Advanced Tutorial

This tutorial shows some more advanced features of the Data types presented in the previous tutorial.

Working with custom atomic names

Many quantum codes, and AiiDA itself, allow for defining custom atomic names. This can be usefull when defining some extra features, such as magnetic ordering or on-site Hubbard values. Nevertheless, Phonopy is not handling such cases, and this could be a bottleneck for the usage of the package in AiiDA. In aiida-phonopy, we manage to overcome this problem! Let’s see how does it work!

A structure with kinds

Let’s define a very simple structure that contains two atoms of the same species.

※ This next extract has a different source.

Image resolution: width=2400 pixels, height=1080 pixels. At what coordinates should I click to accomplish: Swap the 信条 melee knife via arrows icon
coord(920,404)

Let’s take cubic silicon!

from local_module import load_temp_profile
from aiida.plugins import DataFactory
# If you download this file, you can run it with your own profile.
# Put these lines instead:
# from aiida import load_profile
# load_profile()
load_temp_profile(name="advanced-tutorial")

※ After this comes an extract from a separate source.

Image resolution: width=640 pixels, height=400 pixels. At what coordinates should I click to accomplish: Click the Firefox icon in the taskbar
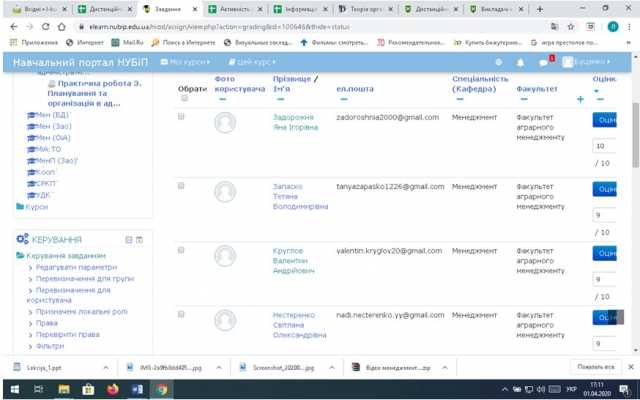(111, 389)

StructureData = DataFactory("core.structure")

a = 2.716
cell = [[0,a,a],[a,0,a],[a,a,0]]

structure = StructureData(cell=cell)
structure.append_atom(position=(a,a,a), symbols="Si", name="Si1")
structure.append_atom(position=(1.5*a,1.5*a,1.5*a), symbols="Si", name="Si2")

Now we can pass load it in the aiida_phonopy.data.preprocess.PreProcessData with a supercell matrix of (2,2,2). Let’s see if the supercell has the correct kinds.

PreProcessData = DataFactory("phonopy.preprocess")

preprocess_data =  PreProcessData(structure=structure, supercell_matrix=[2,2,2])

supercell = preprocess_data.get_supercell()
supercell.sites

[<Site: kind name 'Si1' @ 2.716,2.716,2.716>,
 <Site: kind name 'Si1' @ 2.716,5.432,5.432>,
 <Site: kind name 'Si1' @ 5.432,2.716,5.432>,
 <Site: kind name 'Si1' @ 5.432,5.432,8.148>,
 <Site: kind name 'Si1' @ 5.432,5.432,2.716>,
 <Site: kind name 'Si1' @ 5.432,8.148,5.432>,
 <Site: kind name 'Si1' @ 8.148,5.432,5.432>,
 <Site: kind name 'Si1' @ 8.148,8.148,8.148>,
 <Site: kind name 'Si2' @ 4.074,4.074,4.074>,
 <Site: kind name 'Si2' @ 4.074,6.79,6.79>,
 <Site: kind name 'Si2' @ 6.79,4.074,6.79>,
 <Site: kind name 'Si2' @ 6.79,6.79,9.506>,
 <Site: kind name 'Si2' @ 6.79,6.79,4.074>,
 <Site: kind name 'Si2' @ 6.79,9.506,6.79>,
 <Site: kind name 'Si2' @ 9.506,6.79,6.79>,
 <Site: kind name 'Si2' @ 9.506,9.506,9.506>]

Great! The supercell structure has the correct kind names.

If we have a look at the number of structure with displacements, we will notice they will be higher than the silicon structure with only chemical symbols.

supercells = preprocess_data.get_supercells_with_displacements()
print(f"Number of displacements: {len(supercells)}")

Number of displacements: 2

This may or may not be a wanted behaviour. If you want Phonopy to not distinguish atoms on their name, you can initialize the PreProcessData with the flag distinguish_kinds = False, as follows:

preprocess_data = PreProcessData(structure, supercell_matrix=[2,2,2], distinguish_kinds=False)
supercells = preprocess_data.get_supercells_with_displacements()
print(f"Now the number of displacements are: {len(supercells)}")

Now the number of displacements are: 1

Exercise

Verify that the supercell still have the same kind names.